09 Jul 2026 4:00am GMT
08 Jul 2026
Django community aggregator: Community blog posts
A small proposal to form rendering in Django
It's been a while since my last post, mainly because June saw me start a new client, GSOC really taking off and we have our first real customers in Hamilton Rock with money being deposited and some money being spent, not without its teething issues! Also with a fair amount of social engagements as well!
But anyway, on to today's post. During June I proposed a new feature idea which is an extension to Django's form rendering capabilities to include widgets templates inside a form renderer. Currently, it's only possible to Override widgets at a project level by specifying the template name, or you have to overwrite the widget and then specify your own custom template name and then use that custom widget. It's not possible to customize widgets at the form renderer level.
My idea is to extend the form renderer API. Well actually extends the budget rendering API to check the specified form renderer.

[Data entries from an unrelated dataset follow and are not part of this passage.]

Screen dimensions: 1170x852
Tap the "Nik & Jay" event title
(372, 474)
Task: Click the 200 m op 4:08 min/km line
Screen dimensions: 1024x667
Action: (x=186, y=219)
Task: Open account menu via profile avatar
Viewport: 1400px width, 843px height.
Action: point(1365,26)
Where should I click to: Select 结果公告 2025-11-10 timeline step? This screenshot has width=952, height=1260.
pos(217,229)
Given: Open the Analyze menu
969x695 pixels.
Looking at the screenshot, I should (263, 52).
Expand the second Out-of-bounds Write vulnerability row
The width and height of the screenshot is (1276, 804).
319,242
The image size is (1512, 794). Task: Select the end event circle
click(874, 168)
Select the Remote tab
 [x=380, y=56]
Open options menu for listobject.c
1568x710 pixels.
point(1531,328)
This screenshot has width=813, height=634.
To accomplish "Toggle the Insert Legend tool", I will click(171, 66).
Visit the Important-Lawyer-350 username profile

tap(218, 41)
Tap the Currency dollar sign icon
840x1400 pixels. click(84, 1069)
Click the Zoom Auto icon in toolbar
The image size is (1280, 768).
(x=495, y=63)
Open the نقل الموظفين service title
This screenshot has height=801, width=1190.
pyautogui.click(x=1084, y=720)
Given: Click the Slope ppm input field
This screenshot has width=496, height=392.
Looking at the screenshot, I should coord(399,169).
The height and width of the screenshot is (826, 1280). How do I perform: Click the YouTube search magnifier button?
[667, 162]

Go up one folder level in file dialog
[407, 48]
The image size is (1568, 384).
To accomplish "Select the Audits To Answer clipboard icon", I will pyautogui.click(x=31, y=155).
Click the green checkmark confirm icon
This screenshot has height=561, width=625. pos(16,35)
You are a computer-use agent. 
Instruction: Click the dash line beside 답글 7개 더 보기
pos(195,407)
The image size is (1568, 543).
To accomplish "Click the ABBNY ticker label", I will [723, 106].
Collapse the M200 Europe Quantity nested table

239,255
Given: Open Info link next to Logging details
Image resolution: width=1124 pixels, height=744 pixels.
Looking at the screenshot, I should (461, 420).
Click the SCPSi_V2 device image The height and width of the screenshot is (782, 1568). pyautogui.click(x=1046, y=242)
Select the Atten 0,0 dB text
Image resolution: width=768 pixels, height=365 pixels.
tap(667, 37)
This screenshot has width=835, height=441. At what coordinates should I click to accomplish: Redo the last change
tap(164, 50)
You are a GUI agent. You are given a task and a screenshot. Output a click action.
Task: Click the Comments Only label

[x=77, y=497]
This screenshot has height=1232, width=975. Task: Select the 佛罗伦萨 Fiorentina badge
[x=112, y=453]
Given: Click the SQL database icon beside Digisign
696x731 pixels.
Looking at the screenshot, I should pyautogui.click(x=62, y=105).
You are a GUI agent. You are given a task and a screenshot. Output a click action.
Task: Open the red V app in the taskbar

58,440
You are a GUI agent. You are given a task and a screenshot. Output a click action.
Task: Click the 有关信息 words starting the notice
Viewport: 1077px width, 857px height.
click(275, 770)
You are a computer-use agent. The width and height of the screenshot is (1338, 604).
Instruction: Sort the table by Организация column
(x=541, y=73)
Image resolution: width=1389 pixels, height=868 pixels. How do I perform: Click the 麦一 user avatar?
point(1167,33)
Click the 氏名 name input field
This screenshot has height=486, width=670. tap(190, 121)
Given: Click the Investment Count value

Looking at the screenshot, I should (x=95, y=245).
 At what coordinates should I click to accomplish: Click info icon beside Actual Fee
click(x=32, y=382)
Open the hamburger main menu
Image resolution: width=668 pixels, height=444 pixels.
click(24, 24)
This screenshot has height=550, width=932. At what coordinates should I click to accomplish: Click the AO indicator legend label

It should only be an extension to a private method inside the widget API. Below is the relevant code that I actually got Claude to spit out inside Hamilton Rock today. This is a first iteration which very likely needs some improvement, but it does work!
_CAMEL_BOUNDARY = re.compile(r"(?<!^)(?=[A-Z])")
class Widget(metaclass=MediaDefiningClass):
...
def _render(self, template_name, context, renderer=None):
if renderer is None:
renderer = get_default_renderer()
# Walk the widget MRO for a ``<widget>_template_name`` on the renderer.
# A class that defines its own ``template_name`` short-circuits (attribute
# shadowing): a custom widget keeps its template over a base override,
# while an unstyled subclass resolves up to a styled base.
for klass in type(self).__mro__:
slug = _CAMEL_BOUNDARY.sub("_", klass.__name__).lower()
override = getattr(renderer, f"{slug}_template_name", None)
if override is not None:
template_name = override
break
if "template_name" in klass.__dict__:
break
# Same trust posture as Django's own Widget._render.
return mark_safe(renderer.render(template_name, context)) # noqa: S308
and here is the current method from the source
def _render(self, template_name, context, renderer=None):
if renderer is None:
renderer = get_default_renderer()
return mark_safe(renderer.render(template_name, context))
There is also some code to allow admin classes to specify a renderer so that your custom renderer doesn't overwrite admin form widgets. In the coming week or so, I will extract this code into a third-party package for others to use.
But what's the real win with this potential change? Honestly I see this unlocking simple packages which unlock custom and complete form rendering packages with Django. Most of these themes would be HTML, CSS & Javascript, with the only python being the declaration of the FormRenderer class like so (pulled from Hamilton Rock):
class DrawerFormRenderer(TemplatesSetting):
form_template_name = "forms/drawer_form.html#form"
field_template_name = "forms/drawer_form.html#field"
text_input_template_name = "forms/drawer_form.html#text_input"
email_input_template_name = "forms/drawer_form.html#text_input"
password_input_template_name = "forms/drawer_form.html#text_input"
date_input_template_name = "forms/drawer_form.html#text_input"
number_input_template_name = "forms/drawer_form.html#number_input"
select_template_name = "forms/drawer_form.html#select"
textarea_template_name = "forms/drawer_form.html#textarea"
checkbox_input_template_name = "forms/drawer_form.html#checkbox"
radio_select_template_name = "forms/drawer_form.html#radio"
If you like the look of this, give the feature a thumbs up on the issue and we can hopefully get it progressed. Also do let me know what glaring holes that I have missed in this idea.